The year 2010 marks the 2nd year I am a relatively single woman since my last break-up from my long-term ex-boyfriend of three years. Fast forward tomorrow; which is the universal day that every bloody couple turn all smoochy and romantic, I decided to ponder on my current life being single and basically, reflecting on how this period of time has changed me.
You know sometimes being single isn’t really as bad as the majority of the population perceives it to be. Sure, you will have those days you wish you can go home to a man to talk to and lull you to sleep but sometimes, don’t you have those days when you just want to go back to an empty home and spend the entire night in complete silence without the need to tell anyone why you are acting that way? It’s empowering to be able to go home and have my “on” and “off” days, to go home happy / sad and deal with everything on my own without the need to depend on another person to help me rise on my feet again. Singlehood has proved to be one of my most fulfilling life experiences thus far as it has taught me independence at an even deeper level.
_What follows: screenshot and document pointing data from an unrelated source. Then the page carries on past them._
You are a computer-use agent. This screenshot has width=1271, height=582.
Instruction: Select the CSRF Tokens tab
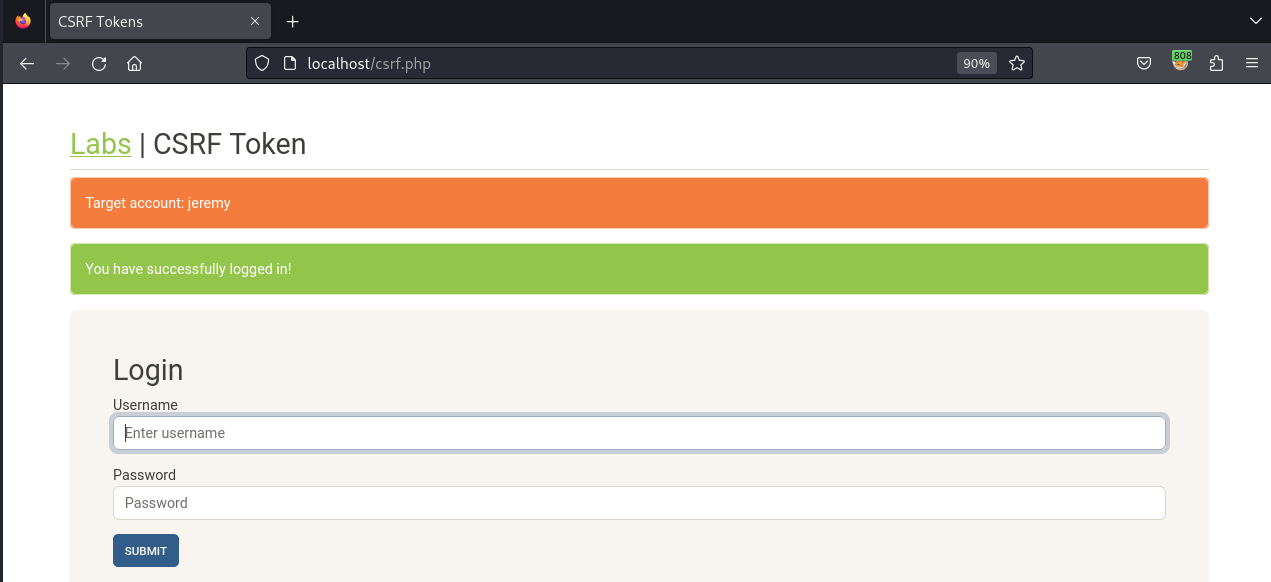click(150, 20)
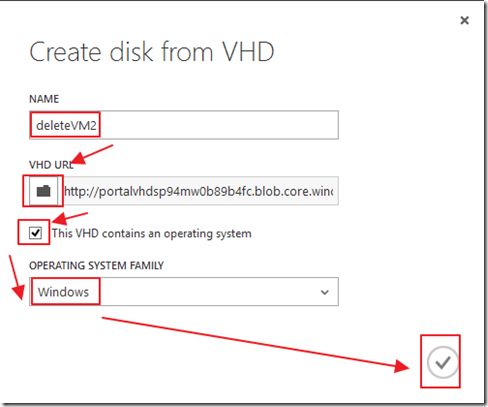This screenshot has width=488, height=407.
Task: Toggle the operating system checkbox
Action: 35,233

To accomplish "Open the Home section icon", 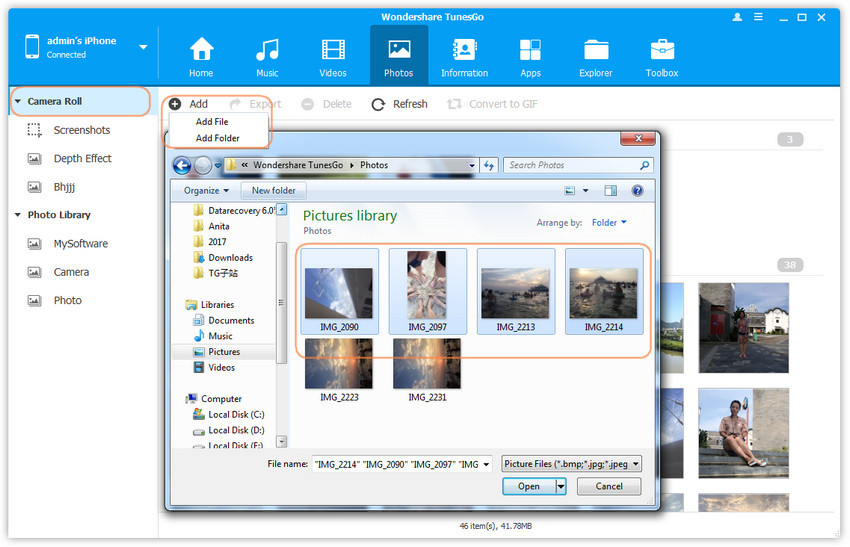I will [x=201, y=50].
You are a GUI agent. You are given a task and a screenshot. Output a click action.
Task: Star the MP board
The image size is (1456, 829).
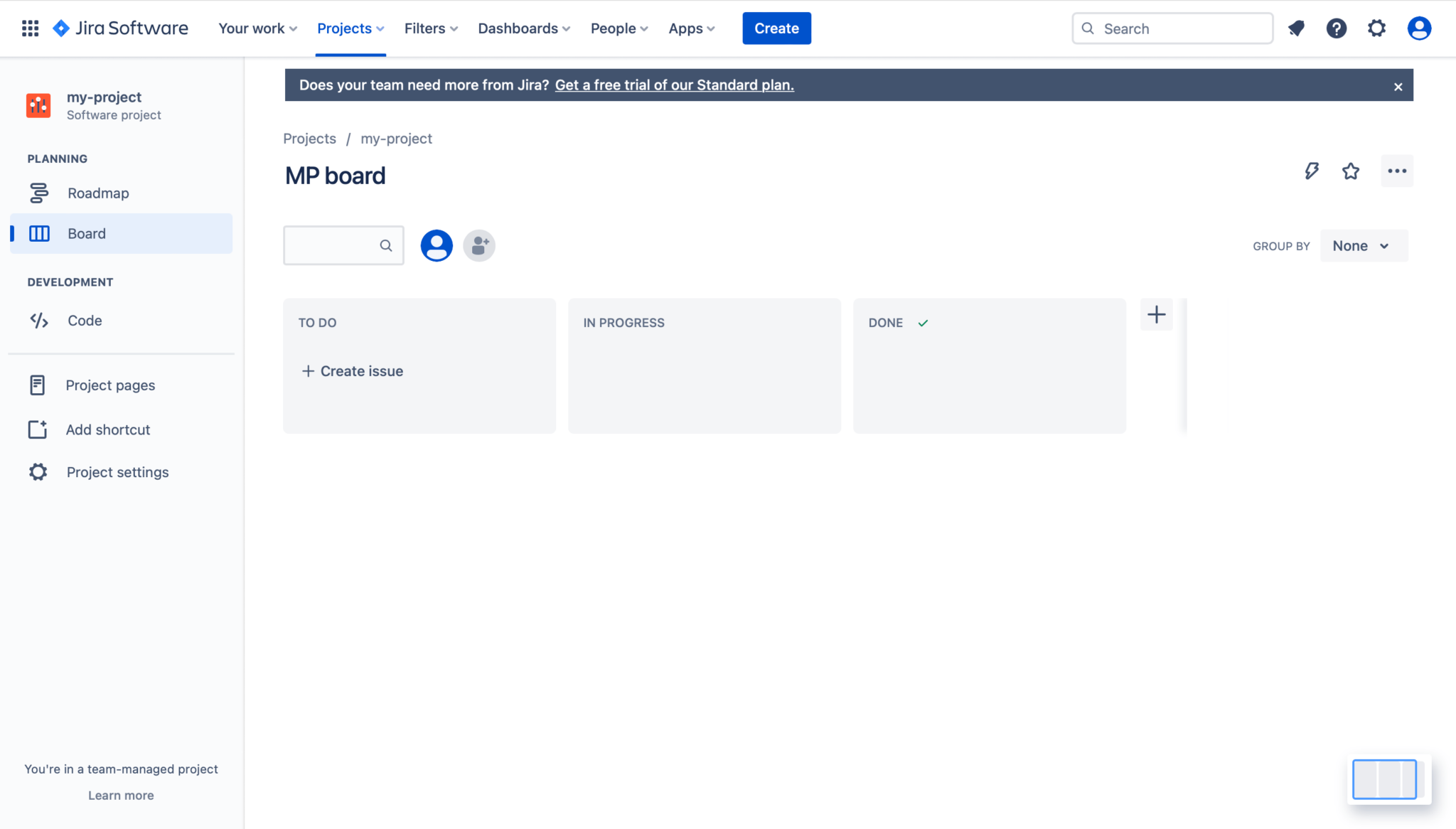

Apart from being financially independent, I am emotionally and entirely independent; I don’t need another person around to make me feel better when I am down.
Perhaps I have built up a safe bubble for my me, myself & I world but at the same time, I feel that this level of independence is what I lacked when I was in a committed relationship. Sometimes I do worry about being too attached to another person as I have no intention of leading anyone on but I always tend to do that to other people all the time. Especially when I am too attached to the opposite gender. I don’t see anything wrong with having a male best friend etc but I guess society has conformed the average person’s mindset that woman + man cannot sustain a purely platonic friendship. There has to be something brewing between them.
To date, I have yet to find a guy who is completely at ease being my best friend and he responds in the same manner as I do. The ones I befriend tend to end up harboring romantic feelings for me and sadly, it’s those exact feelings that I don’t have to give out. Yes, I should be lucky I have hopelessly devoted and wonderful men throwing themselves at me with the hope that they will wait for me till my heart softens to love but truth is, I don’t want that. I don’t want to make others wait for me. I think it’s a very selfish thing to get another person to be tied down to a use-by date.
I relish my freedom and independence to be who I am without the need to conform to a significant other’s mindset / expectations. I am brutally honest about it yet why do I always see myself going back into the same trap of having another person safekeeping romantic feelings for me for the long run? They say if you love someone, set them free. If they come back, he / she is The One for you but if they don’t, it’s just not meant to be. I have gone through loving a person by caging and suppressing and also, loving by setting the other person free but what if the bird I set free refuses to leave the cage? Is it my fault for luring the bird to my cage or is it his fault for not wanting to try opening up his wings to fly?
The world is such a vast space of land, how will you know that he is The One for you? Does The One even exist? What if he is dead like since the Victorian Ages? What if he isn’t even born yet? Love is such a complicated thing and eats up alot of my time, that’s why since January 3rd, I have decided to be married…
… to my job.
At least I know the ups and downs in my working life is directly my own responsibility and not shared with another person. The feeling of taking complete ownership of my own life, now that’s priceless.